Basaria mengatakan hanya 26 persen perempuan yang berani menyuarakan perlawanan antikorupsi di Indonesia. Menurut dia, perempuan seperti inilah nantinya yang akan menjadi agen perlawanan praktek korupsi di Indonesia.
“Jangan takut berlaku jujur. Saat ini berani jujur itu hebat. Silakan, telepon saya langsung bila melihat ada korupsi di sekitar Anda,” ucapnya.
Kejahatan korupsi di Indonesia, ujar Basaria, sudah pada tahap mengkhawatirkan. Uang negara yang selamat bisa dimanfaatkan untuk membiayai pembangunan sarana-prasarana, pelayanan publik, dan pemberian gaji aparatur negara secara layak.
“Semestinya, kalau kejahatan korupsi bisa ditekan, biaya pendidikan dan kesehatan semua rakyat Indonesia dapat digratiskan,” tuturnya.

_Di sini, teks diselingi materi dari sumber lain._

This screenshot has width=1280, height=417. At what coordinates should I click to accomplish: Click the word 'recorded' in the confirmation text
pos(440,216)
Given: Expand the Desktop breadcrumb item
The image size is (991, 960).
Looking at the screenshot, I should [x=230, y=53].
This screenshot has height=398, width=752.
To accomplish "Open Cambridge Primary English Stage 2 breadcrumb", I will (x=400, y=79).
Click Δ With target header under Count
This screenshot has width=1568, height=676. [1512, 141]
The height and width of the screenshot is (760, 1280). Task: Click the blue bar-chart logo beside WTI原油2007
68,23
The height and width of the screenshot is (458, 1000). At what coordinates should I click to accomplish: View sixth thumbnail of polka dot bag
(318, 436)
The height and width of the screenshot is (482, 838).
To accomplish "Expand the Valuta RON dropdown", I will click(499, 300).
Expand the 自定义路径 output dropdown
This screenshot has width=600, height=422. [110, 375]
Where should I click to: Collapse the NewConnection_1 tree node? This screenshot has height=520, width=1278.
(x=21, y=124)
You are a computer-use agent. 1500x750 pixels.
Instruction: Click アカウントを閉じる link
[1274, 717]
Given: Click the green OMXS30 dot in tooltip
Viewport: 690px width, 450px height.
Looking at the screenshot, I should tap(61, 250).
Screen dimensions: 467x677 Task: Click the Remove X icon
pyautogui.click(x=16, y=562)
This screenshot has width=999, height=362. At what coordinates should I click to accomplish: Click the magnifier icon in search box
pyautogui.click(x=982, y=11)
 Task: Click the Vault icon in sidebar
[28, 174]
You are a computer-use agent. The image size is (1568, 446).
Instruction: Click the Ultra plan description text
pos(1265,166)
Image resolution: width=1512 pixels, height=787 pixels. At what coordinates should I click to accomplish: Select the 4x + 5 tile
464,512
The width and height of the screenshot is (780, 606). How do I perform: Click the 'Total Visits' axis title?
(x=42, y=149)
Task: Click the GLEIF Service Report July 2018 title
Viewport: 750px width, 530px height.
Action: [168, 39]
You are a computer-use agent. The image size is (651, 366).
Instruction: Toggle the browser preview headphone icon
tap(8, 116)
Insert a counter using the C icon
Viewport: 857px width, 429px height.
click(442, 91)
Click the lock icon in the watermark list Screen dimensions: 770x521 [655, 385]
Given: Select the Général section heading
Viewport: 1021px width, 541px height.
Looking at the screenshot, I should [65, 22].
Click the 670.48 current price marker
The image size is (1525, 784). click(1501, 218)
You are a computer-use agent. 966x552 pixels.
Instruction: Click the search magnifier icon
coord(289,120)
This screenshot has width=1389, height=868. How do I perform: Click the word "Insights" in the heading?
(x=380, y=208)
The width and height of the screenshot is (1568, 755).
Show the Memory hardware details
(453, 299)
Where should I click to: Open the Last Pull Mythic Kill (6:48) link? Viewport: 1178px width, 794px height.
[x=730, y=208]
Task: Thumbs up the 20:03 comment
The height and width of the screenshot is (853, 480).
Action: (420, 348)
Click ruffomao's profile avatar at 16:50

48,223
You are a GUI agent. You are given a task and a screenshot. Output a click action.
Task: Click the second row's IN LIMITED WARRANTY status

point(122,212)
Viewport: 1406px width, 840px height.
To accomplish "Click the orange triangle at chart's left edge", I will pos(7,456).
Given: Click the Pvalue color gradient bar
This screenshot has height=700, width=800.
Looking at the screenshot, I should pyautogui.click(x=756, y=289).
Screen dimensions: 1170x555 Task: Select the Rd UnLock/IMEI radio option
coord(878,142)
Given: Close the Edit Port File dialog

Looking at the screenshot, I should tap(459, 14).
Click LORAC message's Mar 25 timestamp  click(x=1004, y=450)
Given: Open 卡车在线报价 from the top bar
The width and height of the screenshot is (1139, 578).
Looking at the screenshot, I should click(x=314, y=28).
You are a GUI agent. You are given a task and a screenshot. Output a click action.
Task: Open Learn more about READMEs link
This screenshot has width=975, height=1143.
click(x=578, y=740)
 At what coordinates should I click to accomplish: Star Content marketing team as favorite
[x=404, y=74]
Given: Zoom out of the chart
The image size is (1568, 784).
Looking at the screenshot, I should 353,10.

Basaria mencontohkan sektor kehutanan di Provinsi Kalimantan Timur yang menyumbang penerimaan negara sebesar Rp 78,6 triliun per tahun. Saat korupsi mampu ditekan, dia yakin penerimaan negara akan meningkat sepuluh kali lipat dibanding sebelumnya.
“Ini luar biasa sekali untuk penerimaan negara kita,” katanya.
Sehubungan itu, Basaria meminta para perempuan mempelopori budaya hidup sederhana dalam keluarganya. Mulai saat ini, menurut dia, semua warga negara Indonesia harus mampu mempelopori langkah perlawanan kejahatan korupsi.
“Saya ini mantan polisi. Harus diakui, saya juga tidak bersih-bersih amat. Minimal harus berani mengakui kekurangan dan berbuat lebih baik ke depannya,” ujarnya.